A comissão de 12 juristas aprovou o texto no dia 21 de novembro, após oito meses de funcionamento. Segundo lembrou Lewandowski, o anteprojeto busca modernizar a lei de 1950, levando em conta as garantias fundamentais da Constituição de 1988. Ou seja, busca reforçar a garantia do devido processo legal, do contraditório e da ampla defesa para a autoridade que sofre impeachment.

“Nós procuramos adequar este anteprojeto àquilo que a Constituição indica, sobretudo no que diz respeito ao sistema de garantias que ela inaugurou a partir de 1988. Aqui nós temos um conjunto de sugestões sobre as quais os parlamentares podem se debruçar”, disse o ministro.

Pacheco registrou que a ideia de revisar e modernizar a lei partiu do próprio Lewandowski e foi apoiada pelo Senado.
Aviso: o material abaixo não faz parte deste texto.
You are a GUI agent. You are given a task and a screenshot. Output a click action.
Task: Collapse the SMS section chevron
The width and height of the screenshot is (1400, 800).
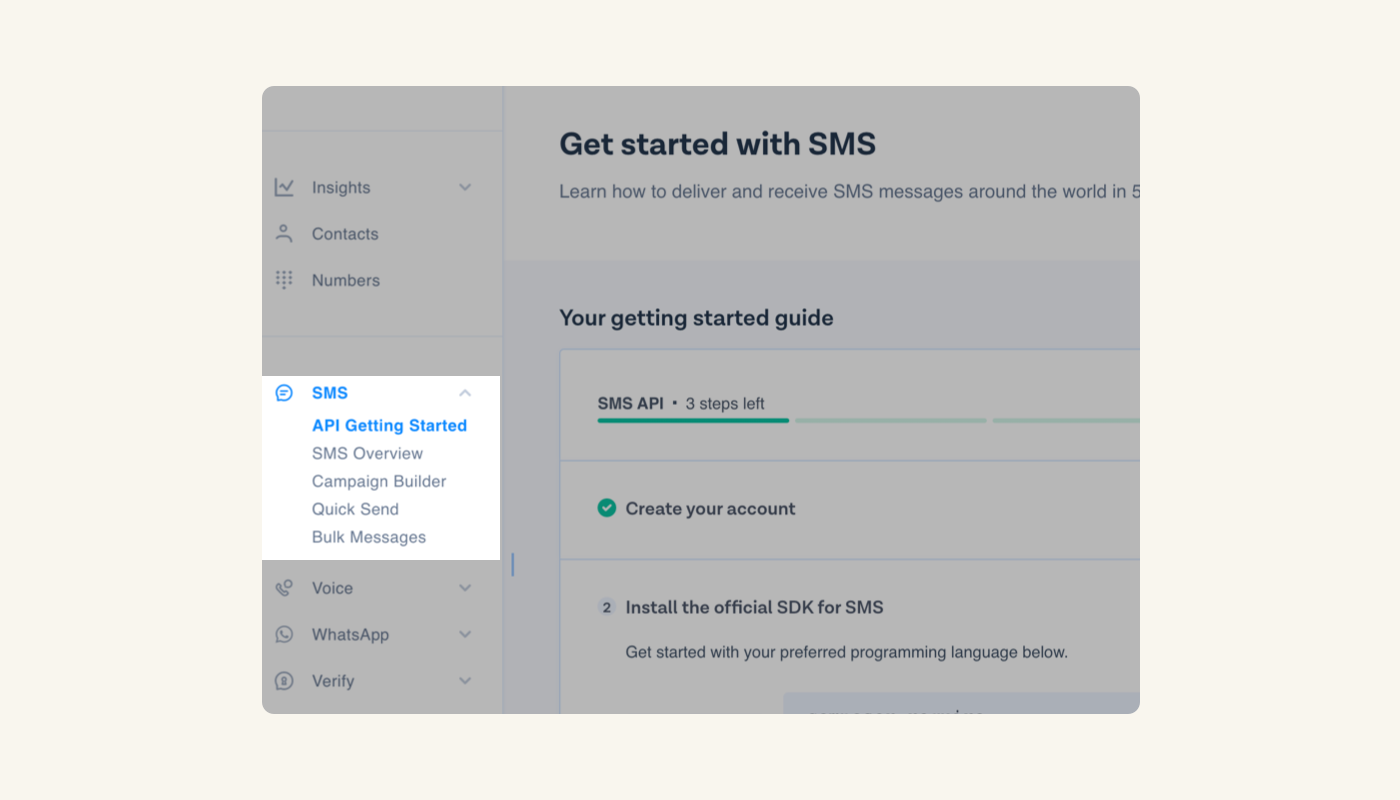point(465,393)
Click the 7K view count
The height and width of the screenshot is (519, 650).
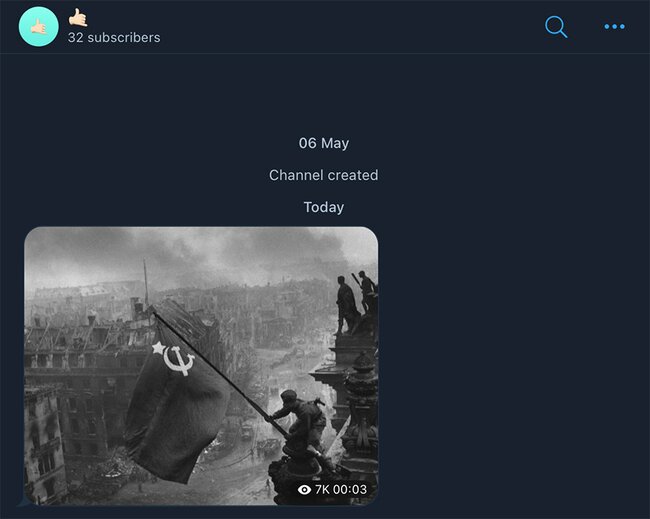[x=322, y=490]

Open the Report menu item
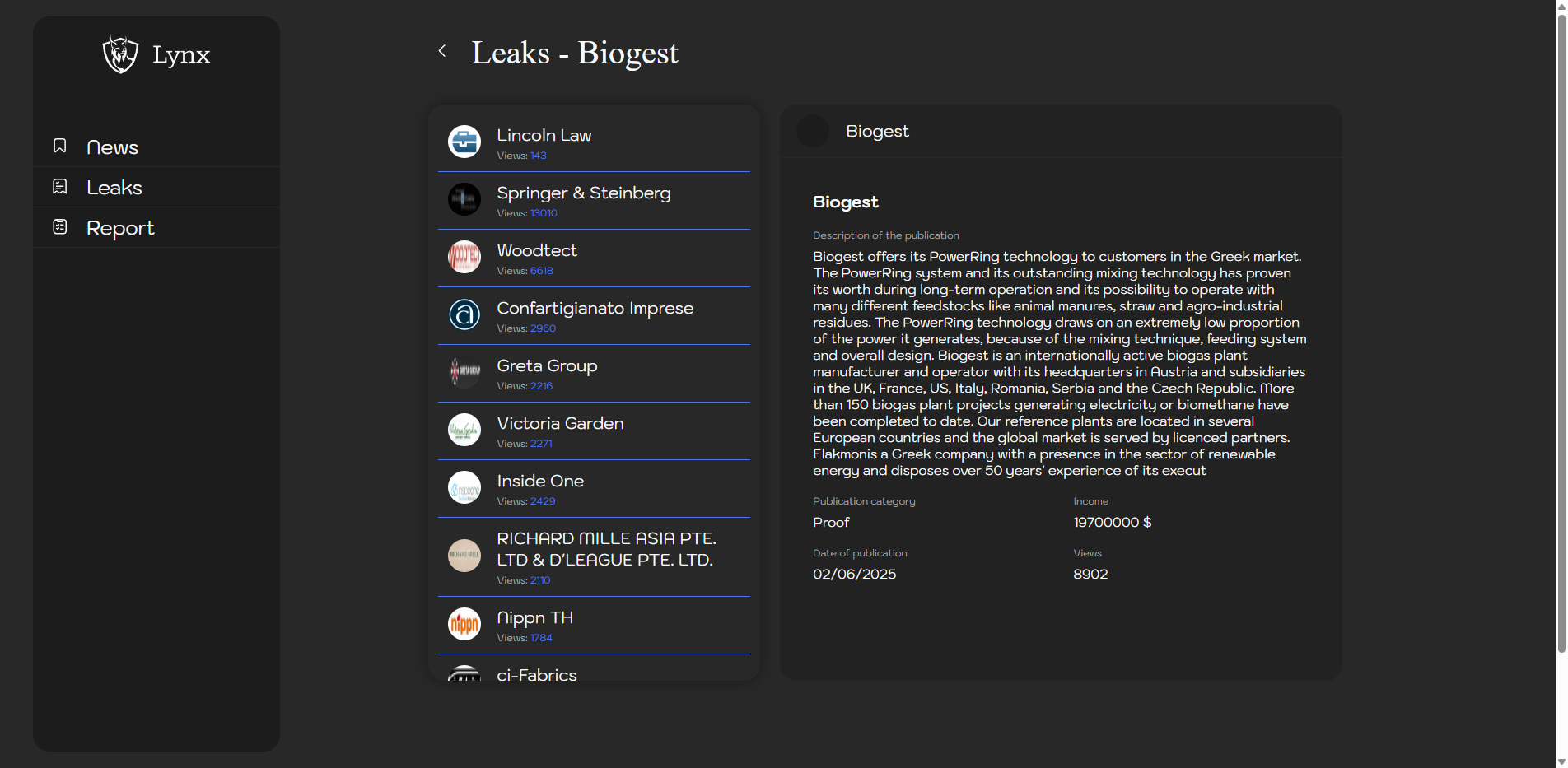point(120,228)
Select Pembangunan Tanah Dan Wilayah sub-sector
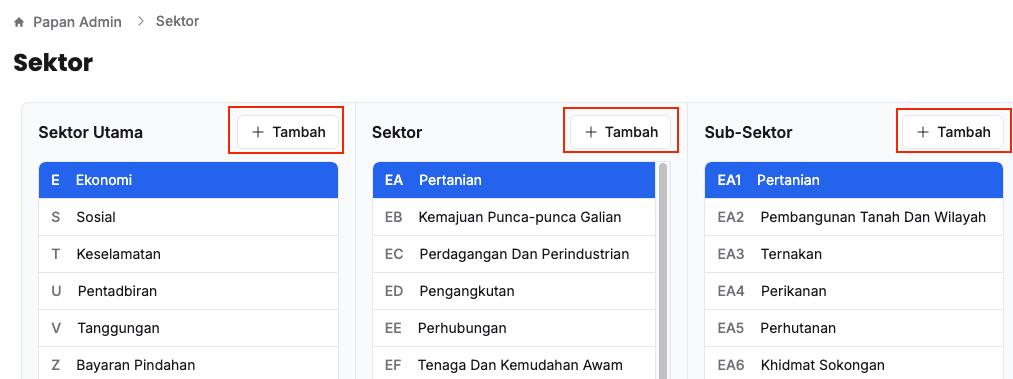 pos(854,217)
Ele disse que a sugestão será formalizada como projeto de lei (PL), que será analisado no ano que vem.

“É o momento de entrega do anteprojeto elaborado a partir da discussão da comissão de juristas, que foi muito democrática ouvindo membros da sociedade civil e sugestões que foram apresentadas. É uma fase que precede o processo legislativo, ou seja, é um anteprojeto que será formalizado pela Presidência do Senado como projeto de lei, que será debatido e analisado por comissões e pelo Plenário” acrescentou Pacheco.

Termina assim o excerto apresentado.